Once upon a time, there was a much bigger divide between ‘ordinary’ people and ‘famous’ people. The internet has largely ended that because many of us get opportunities to enter into conversations with people who are more famous than us. Sometimes this is wonderful, and sometimes it brings out the worst people are capable of. People online are, basically, people, with all the diversity that implies.
My background includes a lot of folk music, and in folk there has never been that hard line between performer and audience. You can go to a session or a singaround and be sat next to someone whose name is on the posters. I think it’s a lot healthier for all involved when we treat each other as people and approach each other in a more equitable way.
One of the things I find really entertaining is the people who aren’t famous, who attempt to use social media as though they were. They just come in and talk about their writing, and their book. It does seem to be novels more than any other thing. Although a surprising number of people calling themselves social media experts seem to do it as well! Why anyone thinks that endlessly shouting about their own work will engage people and sell books, remains a mystery to me.
I’ve nothing against people trying to sell their own work – it is a challenge. We accept adverts from big companies with little question, where lone creators trying to promote their stuff can be given a hard time for it.

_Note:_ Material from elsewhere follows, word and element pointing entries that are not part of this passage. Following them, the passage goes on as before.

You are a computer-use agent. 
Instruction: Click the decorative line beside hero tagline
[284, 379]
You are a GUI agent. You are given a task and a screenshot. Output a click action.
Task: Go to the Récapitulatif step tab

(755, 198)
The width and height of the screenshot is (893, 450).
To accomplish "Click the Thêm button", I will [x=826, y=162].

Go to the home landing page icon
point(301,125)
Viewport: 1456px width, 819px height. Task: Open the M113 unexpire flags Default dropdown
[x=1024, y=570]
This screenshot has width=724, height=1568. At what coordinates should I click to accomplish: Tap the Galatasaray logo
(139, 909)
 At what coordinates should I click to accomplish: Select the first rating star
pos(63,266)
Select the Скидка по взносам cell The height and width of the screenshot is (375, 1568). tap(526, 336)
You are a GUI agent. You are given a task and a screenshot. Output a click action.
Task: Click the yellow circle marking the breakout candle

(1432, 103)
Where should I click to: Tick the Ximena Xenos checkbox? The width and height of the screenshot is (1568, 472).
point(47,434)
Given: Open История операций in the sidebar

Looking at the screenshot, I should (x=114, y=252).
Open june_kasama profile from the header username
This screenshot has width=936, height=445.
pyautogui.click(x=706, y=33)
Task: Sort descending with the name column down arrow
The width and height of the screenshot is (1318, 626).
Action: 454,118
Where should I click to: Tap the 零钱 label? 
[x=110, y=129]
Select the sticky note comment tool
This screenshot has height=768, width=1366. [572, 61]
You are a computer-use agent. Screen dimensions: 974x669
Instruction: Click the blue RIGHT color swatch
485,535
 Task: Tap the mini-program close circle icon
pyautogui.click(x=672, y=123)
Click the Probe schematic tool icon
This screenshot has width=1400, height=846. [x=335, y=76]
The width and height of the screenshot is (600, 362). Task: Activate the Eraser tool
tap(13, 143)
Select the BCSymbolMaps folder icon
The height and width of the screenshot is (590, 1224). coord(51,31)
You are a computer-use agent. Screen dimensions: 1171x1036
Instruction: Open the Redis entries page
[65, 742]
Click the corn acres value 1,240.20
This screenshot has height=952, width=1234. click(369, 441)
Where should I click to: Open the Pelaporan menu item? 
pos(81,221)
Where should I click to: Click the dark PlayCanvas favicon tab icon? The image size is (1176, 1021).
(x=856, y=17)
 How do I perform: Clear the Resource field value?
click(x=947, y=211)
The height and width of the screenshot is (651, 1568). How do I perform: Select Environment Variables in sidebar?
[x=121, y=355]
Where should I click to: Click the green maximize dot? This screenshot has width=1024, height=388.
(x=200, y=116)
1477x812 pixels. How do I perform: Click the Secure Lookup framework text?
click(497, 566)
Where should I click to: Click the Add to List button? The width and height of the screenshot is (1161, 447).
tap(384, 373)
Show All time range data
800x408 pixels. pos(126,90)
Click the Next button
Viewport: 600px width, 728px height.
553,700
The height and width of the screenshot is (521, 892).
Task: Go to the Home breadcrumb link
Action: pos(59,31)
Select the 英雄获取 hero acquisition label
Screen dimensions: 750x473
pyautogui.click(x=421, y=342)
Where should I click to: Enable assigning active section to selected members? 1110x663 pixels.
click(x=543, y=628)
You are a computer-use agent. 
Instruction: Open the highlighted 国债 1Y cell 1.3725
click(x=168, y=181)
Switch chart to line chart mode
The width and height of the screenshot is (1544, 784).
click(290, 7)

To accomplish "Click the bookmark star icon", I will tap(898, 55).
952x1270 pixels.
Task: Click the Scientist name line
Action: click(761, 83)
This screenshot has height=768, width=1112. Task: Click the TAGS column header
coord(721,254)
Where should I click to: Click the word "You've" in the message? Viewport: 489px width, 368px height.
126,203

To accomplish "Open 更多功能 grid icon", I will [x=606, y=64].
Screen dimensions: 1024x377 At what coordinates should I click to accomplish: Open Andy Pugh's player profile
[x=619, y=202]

If your job doesn’t have a marketing department or a sales team, you have no choice but to promote what you do in order to make a living. But there are questions about how to do this well.
Being social is not an optional extra. If you are a human trying to deal with other humans, being social is key. It’s how we get things done. To be social, you have to engage with other people. You have to be both interested and interesting. Have you ever bought a book because you accepted a friends request from a stranger and they sent you a direct message about their book straight away? Anyone?
We don’t think about things enough, often. We don’t think enough about other people’s motivations and inclinations. We don’t think about how to connect with each other – not if we’re bombarding each other with sales material. As someone who does a lot of promoting and marketing in the day job, I can say that this is a thing. If you think about what people might want from you, it’s a lot easier to sell stuff. If you don’t assume that of course they’ll all want your thing, it is easier to sell stuff. If you treat everyone like they are at least potentially valuable and interesting, you are on a better footing.